However, we are still far from understanding how these ER-derived vesicles can form a plug inside a ring canal and then fuse to make a fusome. The final step of normal cytokinesis requires the insertion of new membranes at the cleavage furrow to separate the newly formed cells. Vesicles are transported to a compact structure rich in microtubules called the midbody, where they fuse with the existing plasma membrane.40 Interestingly, the fusome plugs are also formed and associated with the microtubules at the midbody during early interphase after each cyst division.3 It is thus possible that the plug is made of vesicles which are normally transported to the midbody but which, for an unknown reason, do not fuse with the plasma membrane. This could be due to the intrinsic nature of these vesicles or because they are coated with specific proteins.
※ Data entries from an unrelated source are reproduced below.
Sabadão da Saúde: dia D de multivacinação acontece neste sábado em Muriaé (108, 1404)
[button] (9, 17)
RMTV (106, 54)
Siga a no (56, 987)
Molecular Composition of the Fusome
The first hint about the molecular composition of the fusome came from the genetic study of the hts (hu-li-tai shao) gene in Drosophila.10,24 hts mutant flies produce germline cysts with a number of cells not following the 2n rule and which usually lack an oocyte and are only made of nurse cells. EM analysis of hts mutant germarium revealed a complete lack of fusome vesicles, further indicating that Hts was a good candidate as a fusome component (Fig. 4). The molecular cloning of Hts identified it as the Drosophila homologue of adducin, an actin and spectrin-binding protein constituting part of the membrane cytoskeleton.10 The membrane cytoskeleton is made of α and β-spectrin dimers linked together into a meshwork by junctional complexes composed of adducin, actin, protein 4.1 and tropomyosin. This lattice is attached to the plasma membrane by ankyrin and glycophorin. In erythrocytes, where it has been best studied, the sprectrin-based cytoskeleton was shown to modulate the mechanical properties of the plasma membrane.41 In addition, these membrane skeletal proteins are also associated with internal organelles such as the Golgi complex and the ER.42 Accordingly, α and β-spectrin were found to be part of the spectrosome and fusome, while ankyrin was mostly found in the spectrosome, suggesting that the molecular nature of the spectrosome/fusome is developmentally regulated (Fig. 3).9,24 In contrast, Drosophila homologues of protein 4.1 such as Coracle, Moesin or Merlin were not seen on the fusome.9,43 F-actin is not detected reliably on the fusome in Drosophila female ovaries, whereas it is a major component of the male fusome.5 Strong fixation protocols seem to be required to detect F-actin on the female fusome, suggesting that F-actin is unstable.44 Furthermore, it has recently been shown that mutations in Scr64, Tec29 and kelch, which are involved in crosslinking actin filaments, affect the branching and maintenance of the fusome.44 Scr64 and Tec29 are tyrosine kinases which can phosphorylate Kelch and inhibit its actin-bundling ability. It has thus been proposed that the branching defects in Scr64, Tec29 and kelch mutants could be due to a failure to loosen actin filaments crosslinking around the fusome plugs to allow their fusion with the central fusome. Whatever the mechanism, these results at least suggest that the actin cytoskeleton could play an important role in the formation of the fusome.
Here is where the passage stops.